Über 14.600 Mal haben sich Patienten im vergangenen Jahr bei den ärztlichen Gutachtern ihrer Krankenkasse gemeldet - mit dem Verdacht in der Klinik oder in der Praxis falsch behandelt worden zu sein. Das bedeutet einen weiteren, leichten Anstieg von Klagen, den die Medizinischen Dienste der Krankenkassen in ihrer jährlichen Statistik feststellen.
"Ohne dramatisieren zu wollen, die Zahlen sprechen dafür, dass von einer Entwarnung keine Rede sein kann", versucht Dr. Stefan Gronemeyer vom Medizinischen Dienst des Spitzenverbandes der Gesetzlichen Krankenkassen einzuordnen. Die Zahlen zeigten auch, dass sich offenbar immer mehr Patientinnen und Patienten dafür entscheiden, den Weg der Aufklärung zu gehen, wenn sie einen Behandlungsfehler-Verdacht haben, so Gronemeyer.
Meiste Behandlungsfehler in der Pflege
Ermutigt seien die Patienten durch das Patientenrechtegesetz, das seit etwas mehr als zwei Jahren gilt und die Statistik in Bewegung gebracht hat. Bei jeder vierten Beschwerde handelt es sich immerhin um einen von den Gutachtern tatsächlich festgestellten Fehler. Und jeder fünfte Fall ist unmittelbar auf medizinischen Pfusch oder folgenschwere Nachlässigkeit zurückzuführen, heißt es in der Bilanz.
Die meisten Beschwerden betreffen die Krankenhäuser, am häufigsten dann, wenn es um Operationen geht. Die tatsächlich nachgewiesenen Fehler treffen in der vorgelegten Bilanz allerdings nicht wie vermutet die Chirurgen. Falsch behandelt wurde laut Gutachtern am meisten in der Pflege.
Trotz der hohen Zahlen dürfe man sich von der Statistik aber nicht täuschen lassen, betont Sozialmedizinerin Astrid Zobel. "Man kann insgesamt sagen, dass eine hohe Anzahl an Vorwürfen nicht bedeutet, dass eine hohe Anzahl an bestätigten Fehlern besteht." Auf der anderen Seite könne man aus einer hohen Zahl bestätigter Fehler nicht auf eine schlechte Behandlungsqualität schließen.
Forderung nach bundesweitem Fehlerregister
Mit anderen Worten: Es gibt kein repräsentatives Bild über die Qualität von medizinischen Behandlungen in Deutschland.

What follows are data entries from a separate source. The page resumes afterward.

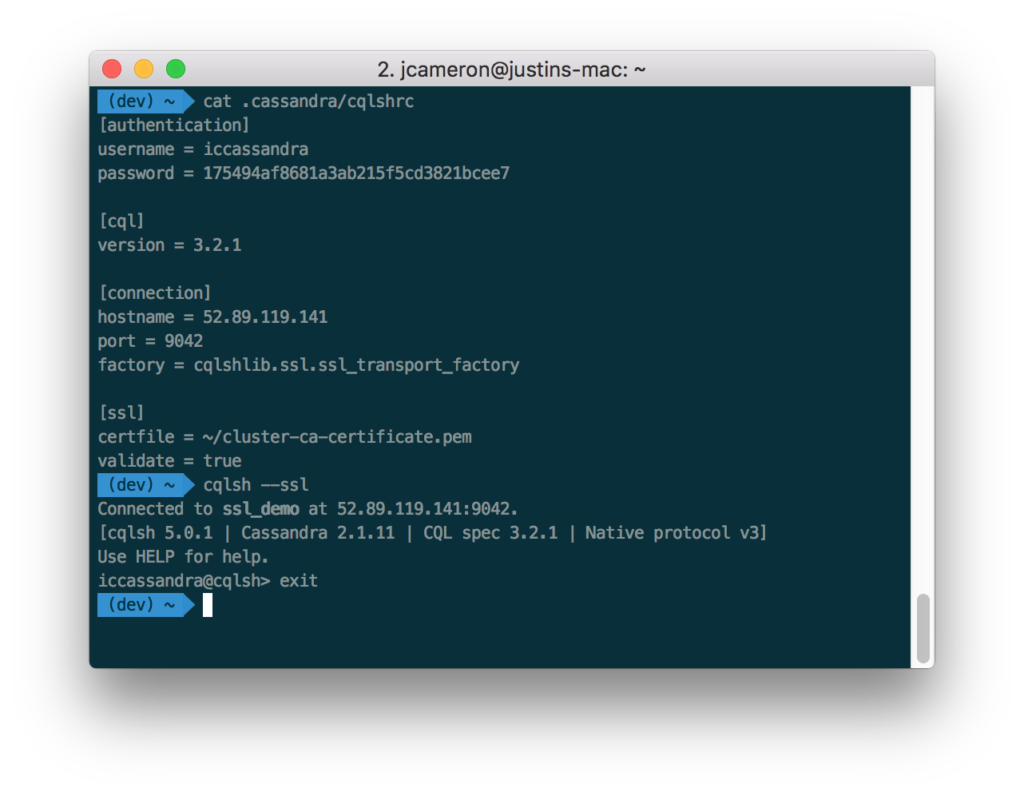This screenshot has width=1024, height=796.
Task: Click the bold ssl_demo cluster name
Action: point(261,509)
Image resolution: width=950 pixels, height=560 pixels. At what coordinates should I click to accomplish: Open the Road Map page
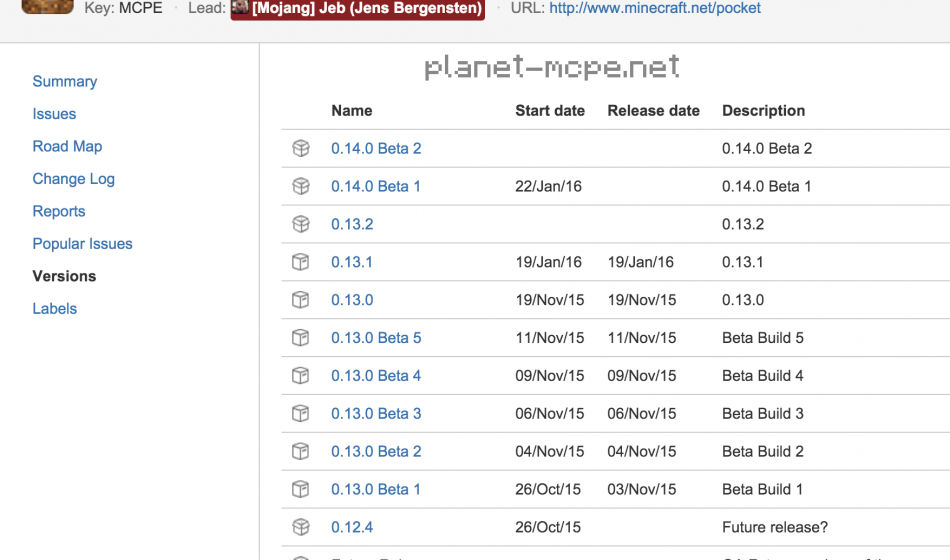(67, 146)
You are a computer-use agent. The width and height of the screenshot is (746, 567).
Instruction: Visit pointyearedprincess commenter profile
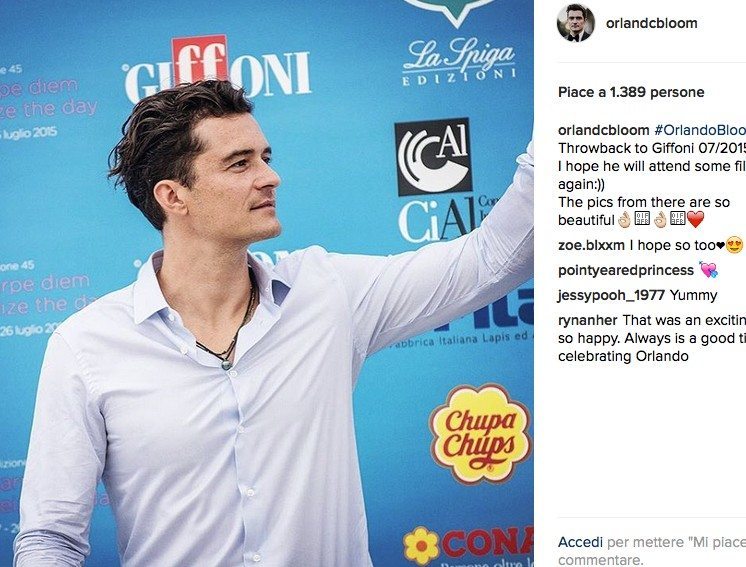[x=626, y=270]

Die Medizinischen Dienste der Krankenkassen können nur gemeldete Beschwerden registrieren. Sie führen eine Statistik von vielen. Die Dunkelziffer liegt also hoch.
Stefan Gronemeyer spricht davon, dass hier nur die Spitze des Eisbergs sichtbar sei. Und er fordert einmal mehr ein bundesweites systematisches Register für festgestellte Fehler, so wie es in den USA oder auch Irland längst Praxis sei. "Mit einem Behandlungsfehler-Register könnte man im Idealfall auch feststellen, ob Maßnahmen zur Vermeidung von Fehlern in der Praxis tatsächlich erfolgreich sind."